Hint: Think of the basic definition of Harmonic progression, and use the harmonic mean of two numbers for $\sin (x-y)$ and $\sin(x+y)$ and equate it with sin x. Solve the equation to reach the required result.

Complete step-by-step solution -
Before starting with the solution to the above question, let us talk about harmonic progression.
In mathematics, harmonic progression is defined as a sequence of numbers, for which the sequence of the reciprocals of its terms gives an arithmetic progression.
We can represent a general harmonic progression as:$\dfrac{1}{a},\dfrac{1}{a+d},\dfrac{1}{a+2d}............$
Where $a,a+d,a+2d...............$ will represent an arithmetic progression.
Also, the harmonic mean of two numbers a and b is $\dfrac{2ab}{a+b}$.
Now, let us start with the solution to the above question.
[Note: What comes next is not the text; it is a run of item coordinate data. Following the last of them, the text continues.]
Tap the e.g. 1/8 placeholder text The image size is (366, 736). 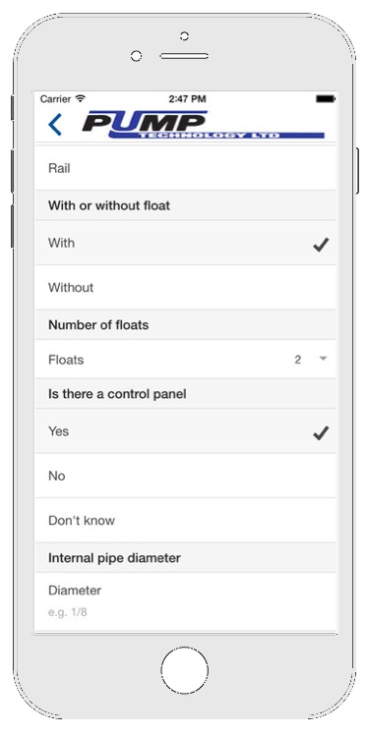click(x=68, y=612)

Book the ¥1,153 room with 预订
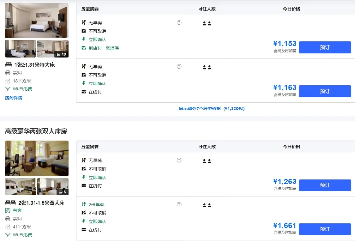325,47
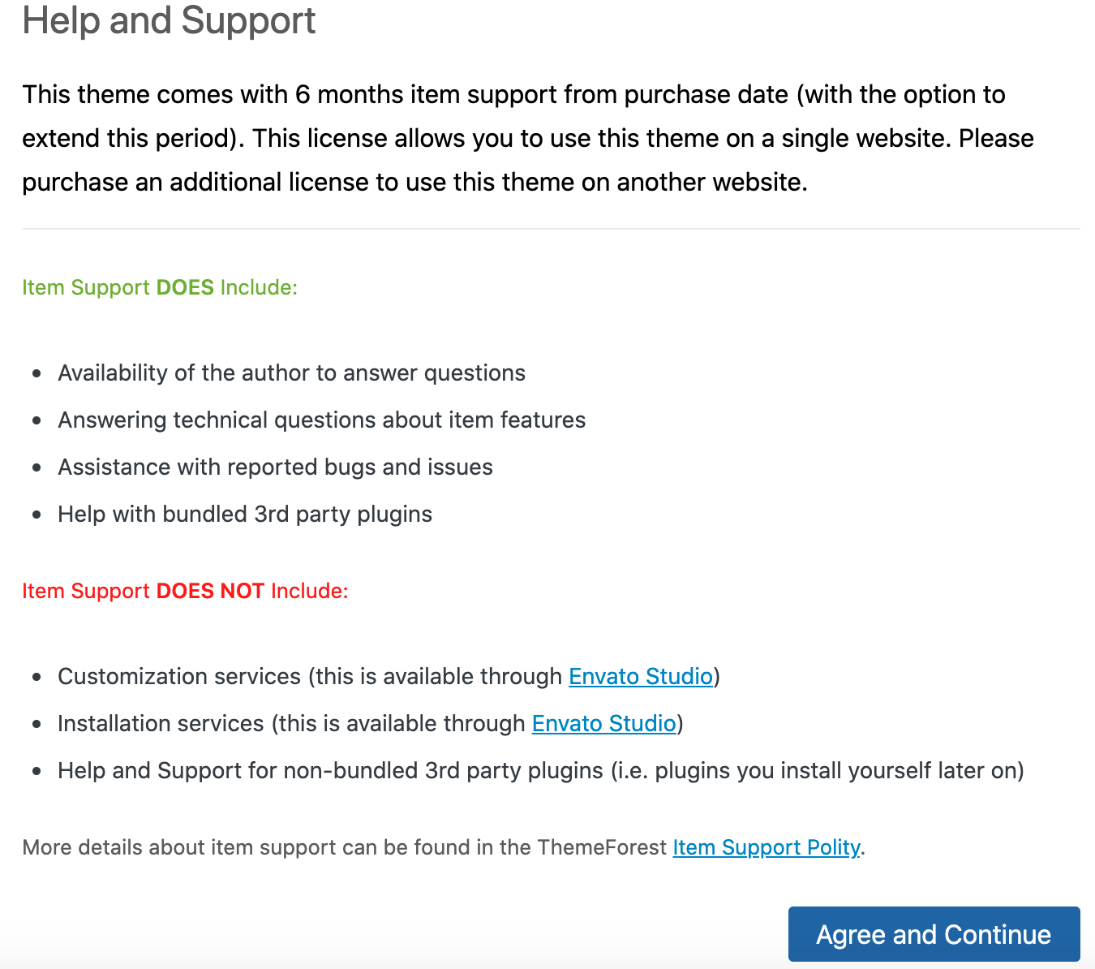
Task: Click the 'Installation services' list item text
Action: [161, 723]
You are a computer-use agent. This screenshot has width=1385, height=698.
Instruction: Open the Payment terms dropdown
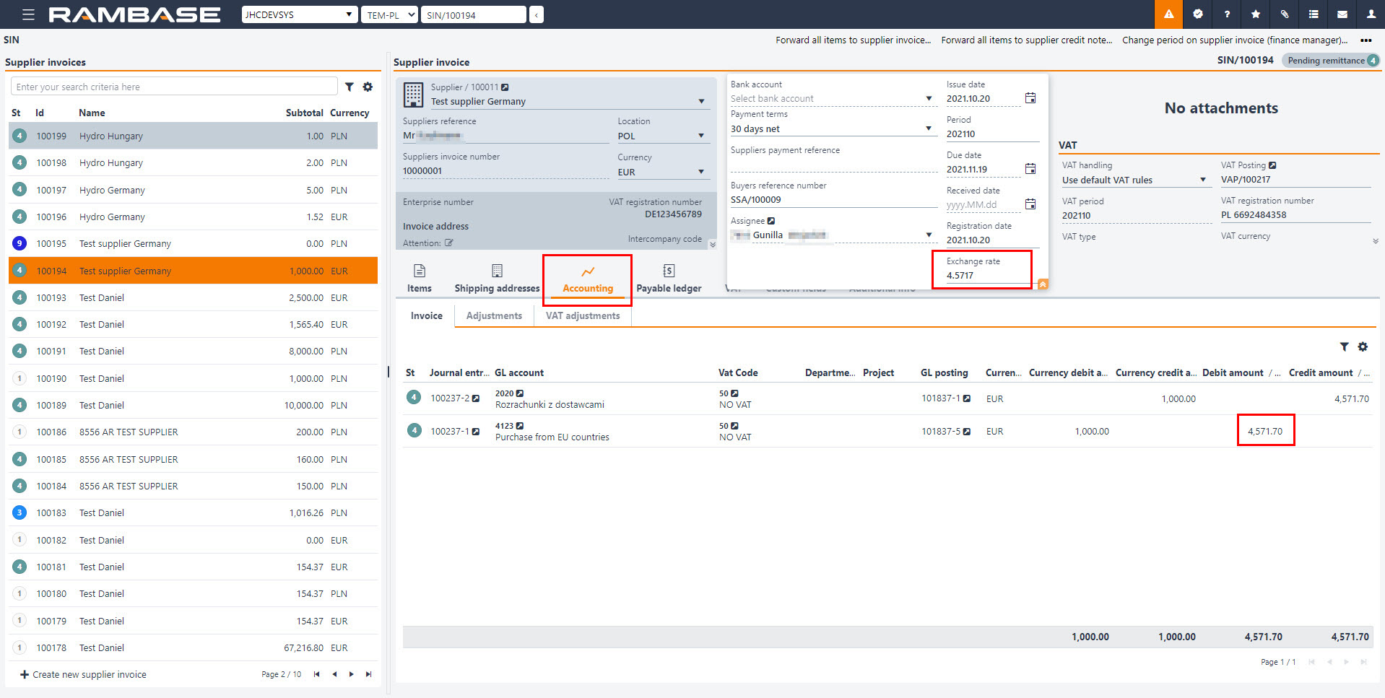tap(929, 128)
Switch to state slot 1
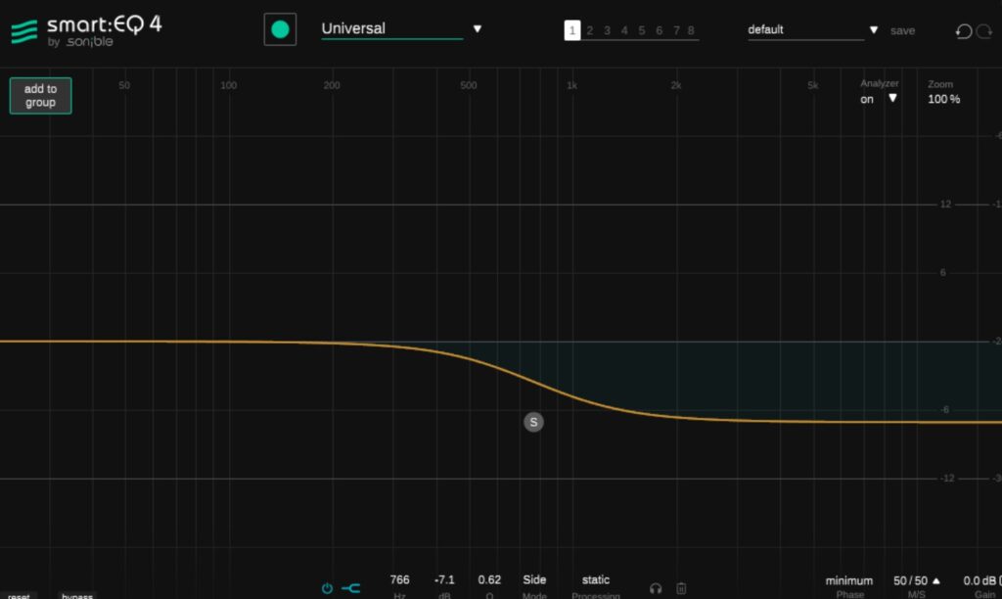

According to the question sin(x-y), sinx and sin(x+y) are in H.P., which implies that H.M. of numbers for sin(x-y) and sin(x+y) is sinx.
$\therefore \sin x=\dfrac{2\sin (x+y)\sin (x-y)}{\sin (x+y)+\sin (x-y)}$
Now we know that $\sin A+\sin B=2\sin \left( \dfrac{A+B}{2} \right)\cos \left( \dfrac{A-B}{2} \right)$ . So, our equation becomes:
$\sin x=\dfrac{2\sin (x+y)\sin (x-y)}{2\sin x\cos y}$
We also know that $\sin (x+y)\sin (x-y)=co{{s}^{2}}y-{{\cos }^{2}}x$ .
\[\sin x=\dfrac{{{\cos }^{2}}y-{{\cos }^{2}}x}{\sin x\cos y}\]
\[\Rightarrow {{\sin }^{2}}x\cos y={{\cos }^{2}}y-{{\cos }^{2}}x\]
Now we will use the identity that ${{\cos }^{2}}x=1-{{\sin }^{2}}x$ . On doing so, we get
\[{{\sin }^{2}}x\cos y={{\cos }^{2}}y-1+{{\sin }^{2}}x\]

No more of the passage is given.